Records provided:

★ ★ ★ ★

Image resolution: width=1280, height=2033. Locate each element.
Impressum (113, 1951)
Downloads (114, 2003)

★ ★ ★ ★

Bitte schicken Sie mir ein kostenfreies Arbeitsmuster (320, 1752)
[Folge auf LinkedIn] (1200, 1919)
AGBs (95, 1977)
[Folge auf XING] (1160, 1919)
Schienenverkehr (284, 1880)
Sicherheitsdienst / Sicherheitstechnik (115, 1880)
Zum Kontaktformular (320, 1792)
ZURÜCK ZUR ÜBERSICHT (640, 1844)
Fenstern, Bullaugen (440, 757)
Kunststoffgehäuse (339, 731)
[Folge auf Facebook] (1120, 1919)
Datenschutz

★ ★ ★ ★

Brief: Could you reproduce, exactly, every line above from the line with "Sicherheitsdienst / Sicherheitstechnik" to the line with "Datenschutz", and no other line? Both ends count.

Answer below:
Sicherheitsdienst / Sicherheitstechnik (115, 1880)
Zum Kontaktformular (320, 1792)
ZURÜCK ZUR ÜBERSICHT (640, 1844)
Fenstern, Bullaugen (440, 757)
Kunststoffgehäuse (339, 731)
[Folge auf Facebook] (1120, 1919)
Datenschutz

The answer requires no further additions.